В течение полугода офицерский состав сменился на 75% – кто был списан по здоровью, кто ушел на повышение или перевод. К следующему походу из «стариков» остались только старший лейтенант Русанов, капитан медслужбы Гаврилюк, капитан-лейтенант Г.И. Блиндер и мичман А.И. Худик – бессменный боцман «Б-135». И вот в 1966 году теперь уже мне довелось понять, какова подводная служба в тропиках.
Перед самым походом сменился командир корабля. Савинский уже не мог идти с нами по состоянию здоровья, он проводил нас в море, мне и еще двум лейтенантам, Володе Демидову и Игорю Северову, пообещал оформить представления на очередное звание. Слово свое сдержал – вернулись мы уже старшими лейтенантами. Больше я его не видел, но благодарен ему по сей день. Таким образом, мы пошли на боевую службу под командованием капитана 2 ранга Ю.М. Грибунина. Более опытного командира я в своей жизни не видел. До сих пор помню мастер-класс (как модно сейчас говорить) по управлению кораблем при срочном погружении после зарядки аккумуляторных батарей в условиях девятибалльного шторма, как укрощать, словно взбесившуюся лошадь, тяжелую лодку на глубине. Таких опасных дифферентовок я больше не видел. Фразой в своей будущей аттестации: «…подводной лодкой управляет свободно…» я обязан именно ему, так доходчиво объяснял он вахтенным офицерам суть своих действий.

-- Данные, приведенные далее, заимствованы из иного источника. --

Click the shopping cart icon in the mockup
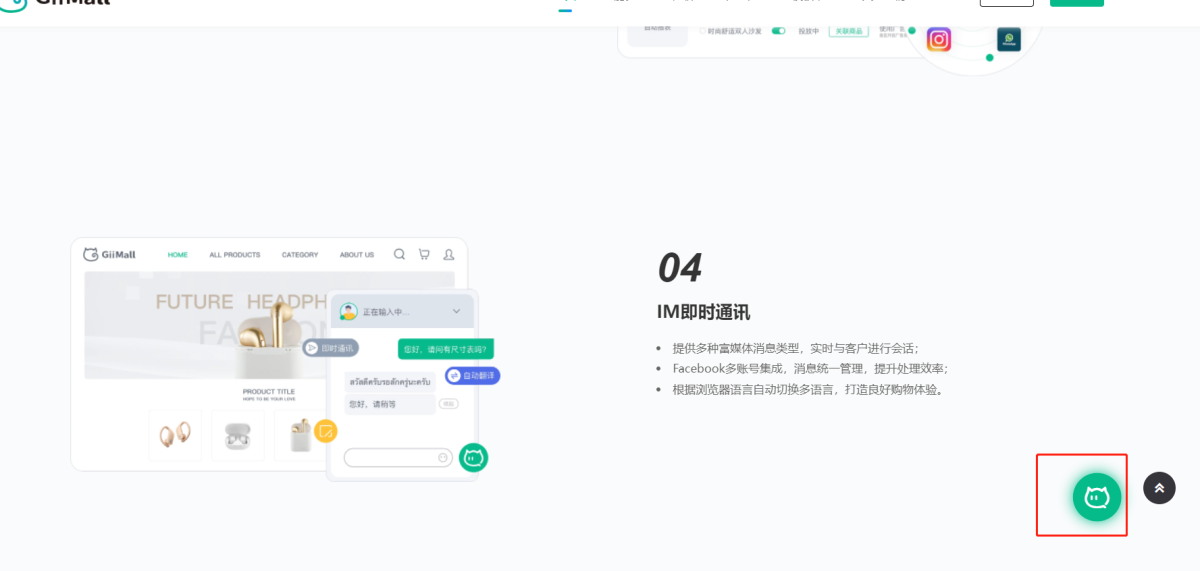1200x571 pixels. point(424,254)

На 13-й день похода случилась крупная неприятность – заклинило воздушную шахту РДП (устройство для работы дизеля под водой. – «НВО»), очевидно вследствие могучих ударов волн (70% похода мы провели в штормовых условиях). Зарядка аккумуляторных батарей под перископом стала невозможной.
И опять поучительный пример: командир собирает офицеров на военный совет с повесткой «что делать?». Высказались все – каждый против донесения на флот о неисправности. Нас просто бы с позором вернули в базу. Решение командира: найти способ опустить шахту в нижнее положение, наглухо загерметизировать воздуховод, зарядку бить в позиционном положении (над водой одна рубка) с усиленной ведущими специалистами вахтой. Так и было сделано, и корабль продолжил путь в заданный район.
Уже не помню, по сколько раз за ночь приходилось уходить под воду от появляющихся вблизи «Орионов» (самолеты базовой патрульной авиации ВМС США), но благодаря артистической работе радистов-слухачей и виртуозов радиометристов, все выжимавших из плохонькой пассивной поисковой станции «Накат», командиру корабля удавалось более двух месяцев уходить от обнаружения противолодочными самолетами вероятного противника. Нас ни разу не преследовали, лишь дважды в отдалении наблюдалась работа активных гидроакустических буев, выставленных, вероятно, для расследования ложного контакта. Сыграла свою роль и слаженная работа экипажа – без всякой автоматики лодка уходила на безопасную глубину, перекрывая все нормативы срочного погружения.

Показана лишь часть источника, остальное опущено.